Symbolic Units¶
This section describes yt’s symbolic unit capabilities. This is provided as quick introduction for those who are already familiar with yt but want to learn more about the unit system. Please see General Data Analysis and Visualizing Data for more detail about querying, analyzing, and visualizing data in yt.
Originally the unit system was a part of yt proper but since the yt 4.0 release,
the unit system has been split off into its own library, unyt
.
For a detailed discussion of how to use unyt
, we suggest taking a look at
the unyt documentation available at https://unyt.readthedocs.io/, however yt
adds additional capabilities above and beyond what is provided by unyt
alone, we describe those capabilities below.

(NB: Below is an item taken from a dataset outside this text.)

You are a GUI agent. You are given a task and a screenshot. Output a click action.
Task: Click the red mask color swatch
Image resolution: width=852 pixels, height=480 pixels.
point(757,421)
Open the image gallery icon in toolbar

Selecting data from a data object¶
The data returned by yt will have units attached to it. For example, let’s query
a data object for the ('gas', 'density')
field:
>>> import yt
>>> ds = yt.load('IsolatedGalaxy/galaxy0030/galaxy0030')
>>> dd = ds.all_data()
>>> dd['gas', 'density']
unyt_array([4.92775113e-31, 4.94005233e-31, 4.93824694e-31, ...,
1.12879234e-25, 1.59561490e-25, 1.09824903e-24], 'g/cm**3')
We can see how we get back a unyt_array
instance. A unyt_array
is a
subclass of NumPy’s NDarray type that has units attached to it:
>>> dd['gas', 'density'].units
g/cm**3
It is straightforward to convert data to different units:
>>> dd['gas', 'density'].to('Msun/kpc**3')

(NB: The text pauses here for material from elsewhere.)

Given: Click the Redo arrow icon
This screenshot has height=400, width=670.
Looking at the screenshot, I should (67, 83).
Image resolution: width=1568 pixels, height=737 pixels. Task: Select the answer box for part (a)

unyt_array([7.28103608e+00, 7.29921182e+00, 7.29654424e+00, ...,
1.66785569e+06, 2.35761291e+06, 1.62272618e+07], 'Msun/kpc**3')
For more details about working with unyt_array
, see the the documentation for unyt
.
Applying Units to Data¶
A unyt_array
can be created from a list, tuple, or NumPy array using
multiplication with a Unit
object. For convenience, each yt dataset has a
units
attribute one can use to obtain unit objects for this purpose:
>>> data = np.random.random((100, 100))
>>> data_with_units = data * ds.units.gram
All units known to the dataset will be available via ds.units
, including
code units and comoving units.
Derived Field Units¶
Special care often needs to be taken to ensure the result of a derived field will come out in the correct units. The yt unit system will double-check for you to make sure you are not accidentally making a unit conversion mistake. To see what that means in practice, let’s define a derived field corresponding to the square root of the gas density:
>>> import yt
>>> import numpy as np
>>> def root_density(field, data):
... return np.sqrt(data['gas', 'density'])
>>> ds = yt.load('IsolatedGalaxy/galaxy0030/galaxy0030')
>>> ds.add_field(("gas", "root_density"), units="(g/cm**3)**(1/2)",
... function=root_density, sampling_type='cell')
>>> ad = ds.all_data()
>>> ad['gas', 'root_density']
unyt_array([7.01979425e-16, 7.02855059e-16, 7.02726614e-16, ...,
3.35975050e-13, 3.99451486e-13, 1.04797377e-12], 'sqrt(g)/cm**(3/2)')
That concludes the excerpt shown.